## Work request
Please filter the data down to the lines that include the word "computer" and copy them.

[Collected data]
◇ ◇ ◇ ◇ ◇

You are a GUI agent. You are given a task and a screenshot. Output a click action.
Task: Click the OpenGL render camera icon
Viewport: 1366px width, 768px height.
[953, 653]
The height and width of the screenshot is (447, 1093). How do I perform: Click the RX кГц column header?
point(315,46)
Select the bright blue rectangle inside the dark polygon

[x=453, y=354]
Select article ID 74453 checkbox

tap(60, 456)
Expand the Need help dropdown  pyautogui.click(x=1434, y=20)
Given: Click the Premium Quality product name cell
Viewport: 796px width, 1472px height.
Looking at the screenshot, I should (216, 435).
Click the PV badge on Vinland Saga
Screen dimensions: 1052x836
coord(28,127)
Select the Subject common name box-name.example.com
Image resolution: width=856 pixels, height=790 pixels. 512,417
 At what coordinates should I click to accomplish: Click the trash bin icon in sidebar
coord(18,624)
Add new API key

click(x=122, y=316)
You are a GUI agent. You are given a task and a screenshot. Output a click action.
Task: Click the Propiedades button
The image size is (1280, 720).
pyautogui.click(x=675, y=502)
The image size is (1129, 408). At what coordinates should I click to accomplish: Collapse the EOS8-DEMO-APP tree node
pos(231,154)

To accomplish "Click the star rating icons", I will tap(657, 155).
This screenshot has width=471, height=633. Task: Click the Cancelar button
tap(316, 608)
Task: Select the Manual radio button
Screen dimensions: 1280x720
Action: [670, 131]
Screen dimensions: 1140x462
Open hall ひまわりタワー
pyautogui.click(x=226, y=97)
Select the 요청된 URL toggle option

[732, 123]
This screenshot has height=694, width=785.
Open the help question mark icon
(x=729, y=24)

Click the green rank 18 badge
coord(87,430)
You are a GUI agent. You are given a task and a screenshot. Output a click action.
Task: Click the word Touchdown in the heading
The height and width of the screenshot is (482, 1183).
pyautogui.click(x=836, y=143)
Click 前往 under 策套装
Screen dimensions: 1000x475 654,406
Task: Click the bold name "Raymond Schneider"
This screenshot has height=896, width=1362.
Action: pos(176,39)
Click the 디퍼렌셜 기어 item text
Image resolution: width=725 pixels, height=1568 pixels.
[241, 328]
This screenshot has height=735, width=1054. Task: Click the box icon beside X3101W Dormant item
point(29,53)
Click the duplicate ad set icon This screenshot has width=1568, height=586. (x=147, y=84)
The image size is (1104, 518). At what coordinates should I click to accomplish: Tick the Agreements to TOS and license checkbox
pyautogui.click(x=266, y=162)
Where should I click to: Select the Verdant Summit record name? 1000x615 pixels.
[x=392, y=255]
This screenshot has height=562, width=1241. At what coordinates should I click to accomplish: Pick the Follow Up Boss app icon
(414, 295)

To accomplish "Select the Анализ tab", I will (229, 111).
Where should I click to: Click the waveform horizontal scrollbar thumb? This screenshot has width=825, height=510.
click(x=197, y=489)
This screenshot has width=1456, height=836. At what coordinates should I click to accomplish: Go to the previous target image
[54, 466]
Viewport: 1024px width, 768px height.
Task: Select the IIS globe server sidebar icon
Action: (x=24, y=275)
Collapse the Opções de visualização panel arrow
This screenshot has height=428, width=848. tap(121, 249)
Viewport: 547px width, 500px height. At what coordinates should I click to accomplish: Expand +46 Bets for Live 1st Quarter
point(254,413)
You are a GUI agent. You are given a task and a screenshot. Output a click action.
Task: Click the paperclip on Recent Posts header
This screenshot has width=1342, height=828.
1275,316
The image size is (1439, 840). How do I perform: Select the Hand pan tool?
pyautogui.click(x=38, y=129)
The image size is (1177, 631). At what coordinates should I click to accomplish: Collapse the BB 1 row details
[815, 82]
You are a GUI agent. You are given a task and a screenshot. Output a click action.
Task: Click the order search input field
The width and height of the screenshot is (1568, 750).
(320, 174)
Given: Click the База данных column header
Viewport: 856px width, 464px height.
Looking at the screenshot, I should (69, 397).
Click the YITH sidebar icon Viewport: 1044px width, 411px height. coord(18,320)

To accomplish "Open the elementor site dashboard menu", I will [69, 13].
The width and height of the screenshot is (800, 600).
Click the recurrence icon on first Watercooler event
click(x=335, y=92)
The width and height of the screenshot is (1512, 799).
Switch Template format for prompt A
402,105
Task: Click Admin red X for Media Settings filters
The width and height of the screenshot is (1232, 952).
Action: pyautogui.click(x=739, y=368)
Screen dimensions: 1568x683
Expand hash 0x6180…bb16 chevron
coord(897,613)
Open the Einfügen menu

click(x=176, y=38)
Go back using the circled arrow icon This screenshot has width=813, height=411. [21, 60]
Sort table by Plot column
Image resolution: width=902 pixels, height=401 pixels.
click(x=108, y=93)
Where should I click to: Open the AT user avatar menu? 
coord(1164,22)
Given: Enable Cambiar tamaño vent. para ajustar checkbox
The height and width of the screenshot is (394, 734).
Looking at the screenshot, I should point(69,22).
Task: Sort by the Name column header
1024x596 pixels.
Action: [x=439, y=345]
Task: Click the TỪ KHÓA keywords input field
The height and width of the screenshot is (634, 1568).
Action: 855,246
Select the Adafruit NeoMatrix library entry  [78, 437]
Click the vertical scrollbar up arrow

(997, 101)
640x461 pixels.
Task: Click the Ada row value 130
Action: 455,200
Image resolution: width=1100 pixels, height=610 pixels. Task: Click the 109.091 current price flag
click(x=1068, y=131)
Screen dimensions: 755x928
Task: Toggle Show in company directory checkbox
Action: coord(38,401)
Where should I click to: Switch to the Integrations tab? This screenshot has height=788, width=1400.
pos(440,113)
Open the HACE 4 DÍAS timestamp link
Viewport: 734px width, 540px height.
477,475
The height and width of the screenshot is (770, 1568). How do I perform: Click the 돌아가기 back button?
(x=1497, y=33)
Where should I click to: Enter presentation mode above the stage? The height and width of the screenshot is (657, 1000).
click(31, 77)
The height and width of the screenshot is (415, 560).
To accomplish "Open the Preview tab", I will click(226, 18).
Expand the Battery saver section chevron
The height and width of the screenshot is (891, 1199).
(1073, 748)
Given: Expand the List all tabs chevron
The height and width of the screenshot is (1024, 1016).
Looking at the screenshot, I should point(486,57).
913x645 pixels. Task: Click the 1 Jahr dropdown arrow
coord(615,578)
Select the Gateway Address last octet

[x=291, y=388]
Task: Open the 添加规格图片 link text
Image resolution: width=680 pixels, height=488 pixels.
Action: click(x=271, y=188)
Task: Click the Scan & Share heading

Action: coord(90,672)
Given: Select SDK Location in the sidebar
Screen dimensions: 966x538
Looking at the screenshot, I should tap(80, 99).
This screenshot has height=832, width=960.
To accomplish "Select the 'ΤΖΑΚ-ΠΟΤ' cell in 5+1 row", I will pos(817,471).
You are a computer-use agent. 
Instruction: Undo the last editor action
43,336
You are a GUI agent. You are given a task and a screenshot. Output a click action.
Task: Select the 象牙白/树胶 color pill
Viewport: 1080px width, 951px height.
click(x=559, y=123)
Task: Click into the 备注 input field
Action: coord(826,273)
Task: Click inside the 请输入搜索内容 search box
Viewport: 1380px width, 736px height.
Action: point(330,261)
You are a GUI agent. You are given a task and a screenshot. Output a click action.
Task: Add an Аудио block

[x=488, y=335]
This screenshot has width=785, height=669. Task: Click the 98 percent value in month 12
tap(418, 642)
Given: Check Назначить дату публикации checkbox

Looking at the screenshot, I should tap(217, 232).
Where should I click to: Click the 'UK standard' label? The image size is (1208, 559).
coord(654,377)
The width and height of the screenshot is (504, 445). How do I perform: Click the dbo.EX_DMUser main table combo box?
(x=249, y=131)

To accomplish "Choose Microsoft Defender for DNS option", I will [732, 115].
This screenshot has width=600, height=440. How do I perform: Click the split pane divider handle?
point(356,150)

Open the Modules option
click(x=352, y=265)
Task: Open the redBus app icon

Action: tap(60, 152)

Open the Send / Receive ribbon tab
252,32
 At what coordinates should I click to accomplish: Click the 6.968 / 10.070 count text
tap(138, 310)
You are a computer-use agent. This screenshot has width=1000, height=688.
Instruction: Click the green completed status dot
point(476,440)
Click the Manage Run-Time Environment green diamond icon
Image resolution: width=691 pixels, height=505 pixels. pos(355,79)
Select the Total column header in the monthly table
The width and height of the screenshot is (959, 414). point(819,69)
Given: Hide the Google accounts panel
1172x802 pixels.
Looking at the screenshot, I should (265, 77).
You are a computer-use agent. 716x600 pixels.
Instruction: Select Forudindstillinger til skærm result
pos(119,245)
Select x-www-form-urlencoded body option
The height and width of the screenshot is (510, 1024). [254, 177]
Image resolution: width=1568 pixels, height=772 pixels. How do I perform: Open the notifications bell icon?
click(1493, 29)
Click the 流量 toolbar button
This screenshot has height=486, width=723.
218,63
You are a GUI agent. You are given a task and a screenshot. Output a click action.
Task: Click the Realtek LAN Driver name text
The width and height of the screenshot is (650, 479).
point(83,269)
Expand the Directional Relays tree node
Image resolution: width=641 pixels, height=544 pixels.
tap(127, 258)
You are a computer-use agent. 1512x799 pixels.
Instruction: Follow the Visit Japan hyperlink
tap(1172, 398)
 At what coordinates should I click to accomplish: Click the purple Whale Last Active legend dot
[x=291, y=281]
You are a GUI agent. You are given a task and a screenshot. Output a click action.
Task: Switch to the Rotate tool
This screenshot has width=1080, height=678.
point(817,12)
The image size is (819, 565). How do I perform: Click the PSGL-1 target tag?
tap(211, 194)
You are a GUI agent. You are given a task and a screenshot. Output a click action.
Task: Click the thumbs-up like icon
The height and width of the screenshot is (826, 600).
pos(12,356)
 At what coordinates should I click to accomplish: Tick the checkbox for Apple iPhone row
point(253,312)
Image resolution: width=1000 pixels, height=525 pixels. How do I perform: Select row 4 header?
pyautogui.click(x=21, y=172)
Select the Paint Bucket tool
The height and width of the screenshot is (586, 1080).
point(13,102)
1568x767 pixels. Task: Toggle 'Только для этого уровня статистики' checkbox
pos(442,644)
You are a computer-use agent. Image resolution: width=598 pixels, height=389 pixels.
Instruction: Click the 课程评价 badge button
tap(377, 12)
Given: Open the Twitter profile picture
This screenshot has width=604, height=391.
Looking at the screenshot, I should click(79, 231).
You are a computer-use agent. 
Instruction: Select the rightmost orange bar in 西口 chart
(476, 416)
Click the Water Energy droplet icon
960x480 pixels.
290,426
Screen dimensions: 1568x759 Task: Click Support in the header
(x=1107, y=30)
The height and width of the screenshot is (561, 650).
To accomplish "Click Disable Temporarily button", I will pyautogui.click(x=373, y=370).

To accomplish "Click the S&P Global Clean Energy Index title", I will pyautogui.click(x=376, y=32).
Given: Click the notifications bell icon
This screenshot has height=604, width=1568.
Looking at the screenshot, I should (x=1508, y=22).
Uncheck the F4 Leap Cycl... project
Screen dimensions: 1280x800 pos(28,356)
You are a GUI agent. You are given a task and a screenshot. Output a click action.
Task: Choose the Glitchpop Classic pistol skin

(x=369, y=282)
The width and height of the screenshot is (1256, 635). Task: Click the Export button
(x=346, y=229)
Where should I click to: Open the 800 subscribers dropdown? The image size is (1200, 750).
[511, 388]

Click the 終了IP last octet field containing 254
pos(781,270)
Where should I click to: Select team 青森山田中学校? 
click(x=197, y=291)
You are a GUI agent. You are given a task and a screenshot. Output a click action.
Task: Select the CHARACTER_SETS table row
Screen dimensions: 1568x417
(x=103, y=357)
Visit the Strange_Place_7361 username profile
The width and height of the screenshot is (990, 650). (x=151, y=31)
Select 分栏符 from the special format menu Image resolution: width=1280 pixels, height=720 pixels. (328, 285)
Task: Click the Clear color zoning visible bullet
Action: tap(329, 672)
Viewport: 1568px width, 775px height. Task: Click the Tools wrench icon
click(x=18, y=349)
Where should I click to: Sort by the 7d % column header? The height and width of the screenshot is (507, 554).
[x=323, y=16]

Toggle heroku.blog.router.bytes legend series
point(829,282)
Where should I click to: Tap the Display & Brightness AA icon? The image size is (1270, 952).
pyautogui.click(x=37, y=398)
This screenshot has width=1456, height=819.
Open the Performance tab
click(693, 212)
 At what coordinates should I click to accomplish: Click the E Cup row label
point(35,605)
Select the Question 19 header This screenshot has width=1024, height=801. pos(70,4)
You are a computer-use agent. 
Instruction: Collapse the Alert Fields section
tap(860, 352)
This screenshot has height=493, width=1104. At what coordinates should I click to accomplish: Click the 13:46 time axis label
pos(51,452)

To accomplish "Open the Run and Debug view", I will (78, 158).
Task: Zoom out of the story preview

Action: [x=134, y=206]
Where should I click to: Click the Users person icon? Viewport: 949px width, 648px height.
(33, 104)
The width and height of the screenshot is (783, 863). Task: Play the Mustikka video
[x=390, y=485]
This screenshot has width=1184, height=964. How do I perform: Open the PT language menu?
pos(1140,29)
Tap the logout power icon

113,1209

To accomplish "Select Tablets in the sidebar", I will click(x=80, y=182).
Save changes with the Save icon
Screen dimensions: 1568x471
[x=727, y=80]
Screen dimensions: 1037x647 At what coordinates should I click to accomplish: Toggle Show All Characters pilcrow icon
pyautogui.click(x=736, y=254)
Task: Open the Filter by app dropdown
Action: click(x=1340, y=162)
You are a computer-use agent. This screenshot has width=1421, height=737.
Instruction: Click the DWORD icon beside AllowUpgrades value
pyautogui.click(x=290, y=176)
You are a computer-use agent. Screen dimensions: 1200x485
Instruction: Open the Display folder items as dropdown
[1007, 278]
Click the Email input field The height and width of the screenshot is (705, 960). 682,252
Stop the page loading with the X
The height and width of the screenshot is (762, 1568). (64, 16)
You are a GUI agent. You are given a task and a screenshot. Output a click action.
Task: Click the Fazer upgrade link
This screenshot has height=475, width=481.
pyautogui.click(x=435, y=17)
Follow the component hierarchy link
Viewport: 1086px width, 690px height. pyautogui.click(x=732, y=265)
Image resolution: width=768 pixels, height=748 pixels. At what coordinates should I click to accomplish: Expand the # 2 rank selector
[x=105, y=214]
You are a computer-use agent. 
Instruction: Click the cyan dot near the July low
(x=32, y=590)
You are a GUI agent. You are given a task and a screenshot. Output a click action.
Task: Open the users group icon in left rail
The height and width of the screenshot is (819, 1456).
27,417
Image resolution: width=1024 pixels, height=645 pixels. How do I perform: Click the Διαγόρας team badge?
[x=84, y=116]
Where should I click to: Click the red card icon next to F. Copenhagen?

◇ ◇ ◇ ◇ ◇

## Task output
You are a computer-use agent. 
You are a computer-use agent. This screenshot has width=1000, height=688.
You are a computer-use agent. 716x600 pixels.
You are a computer-use agent. 1512x799 pixels.
You are a computer-use agent. Image resolution: width=598 pixels, height=389 pixels.
You are a computer-use agent. 
You are a computer-use agent. 
You are a computer-use agent. This screenshot has width=1421, height=737.
You are a computer-use agent. Screen dimensions: 1200x485
You are a computer-use agent. 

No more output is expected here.